#### Goal:
Rewrite the rows as a JSON list of strings with one string per line and blank lines omitted. Start at the line containing "Screen dimensions: 882x671" and stop after the line containing "coord(595,494)".

#### Information shown:
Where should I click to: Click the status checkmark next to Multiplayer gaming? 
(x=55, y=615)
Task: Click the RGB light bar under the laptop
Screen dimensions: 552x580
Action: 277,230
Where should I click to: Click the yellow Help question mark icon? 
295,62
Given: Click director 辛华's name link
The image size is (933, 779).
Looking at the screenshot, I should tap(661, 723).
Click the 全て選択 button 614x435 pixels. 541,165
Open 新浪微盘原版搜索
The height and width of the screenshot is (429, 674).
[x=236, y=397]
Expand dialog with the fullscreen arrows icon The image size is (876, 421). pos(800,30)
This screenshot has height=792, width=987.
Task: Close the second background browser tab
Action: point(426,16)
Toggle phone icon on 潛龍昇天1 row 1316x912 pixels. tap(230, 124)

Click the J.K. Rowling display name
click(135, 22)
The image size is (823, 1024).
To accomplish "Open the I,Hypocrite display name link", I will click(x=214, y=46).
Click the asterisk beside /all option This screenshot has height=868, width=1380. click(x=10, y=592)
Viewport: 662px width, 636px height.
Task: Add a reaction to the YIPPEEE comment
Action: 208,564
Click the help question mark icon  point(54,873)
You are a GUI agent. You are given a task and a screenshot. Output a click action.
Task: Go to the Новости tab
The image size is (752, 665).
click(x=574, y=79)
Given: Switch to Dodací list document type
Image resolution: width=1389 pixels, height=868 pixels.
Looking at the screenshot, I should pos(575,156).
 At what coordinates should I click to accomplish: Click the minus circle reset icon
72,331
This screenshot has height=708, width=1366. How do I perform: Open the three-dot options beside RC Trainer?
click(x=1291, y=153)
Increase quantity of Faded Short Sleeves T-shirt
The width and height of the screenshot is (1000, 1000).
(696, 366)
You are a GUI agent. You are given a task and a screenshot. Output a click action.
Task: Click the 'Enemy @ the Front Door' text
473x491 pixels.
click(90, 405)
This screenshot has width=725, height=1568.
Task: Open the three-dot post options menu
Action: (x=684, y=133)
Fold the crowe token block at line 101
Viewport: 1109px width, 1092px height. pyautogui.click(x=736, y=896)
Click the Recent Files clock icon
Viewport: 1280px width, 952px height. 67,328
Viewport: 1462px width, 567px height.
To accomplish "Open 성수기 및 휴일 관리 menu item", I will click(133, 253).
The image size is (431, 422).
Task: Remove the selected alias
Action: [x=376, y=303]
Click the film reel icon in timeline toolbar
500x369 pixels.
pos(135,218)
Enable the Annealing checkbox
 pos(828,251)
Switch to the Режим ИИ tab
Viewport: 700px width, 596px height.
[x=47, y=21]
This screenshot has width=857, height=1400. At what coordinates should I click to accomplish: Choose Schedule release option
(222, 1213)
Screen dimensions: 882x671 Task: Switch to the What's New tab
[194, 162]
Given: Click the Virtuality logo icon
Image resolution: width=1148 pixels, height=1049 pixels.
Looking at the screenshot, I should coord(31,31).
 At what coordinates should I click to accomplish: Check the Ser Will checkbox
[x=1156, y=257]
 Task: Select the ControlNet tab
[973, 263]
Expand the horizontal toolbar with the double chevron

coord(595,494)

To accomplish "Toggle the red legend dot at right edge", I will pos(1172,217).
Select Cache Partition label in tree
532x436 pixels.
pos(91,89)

#### Exercise solution:
[
  "Screen dimensions: 882x671 Task: Switch to the What's New tab",
  "[194, 162]",
  "Given: Click the Virtuality logo icon",
  "Image resolution: width=1148 pixels, height=1049 pixels.",
  "Looking at the screenshot, I should coord(31,31).",
  " At what coordinates should I click to accomplish: Check the Ser Will checkbox",
  "[x=1156, y=257]",
  " Task: Select the ControlNet tab",
  "[973, 263]",
  "Expand the horizontal toolbar with the double chevron",
  "coord(595,494)"
]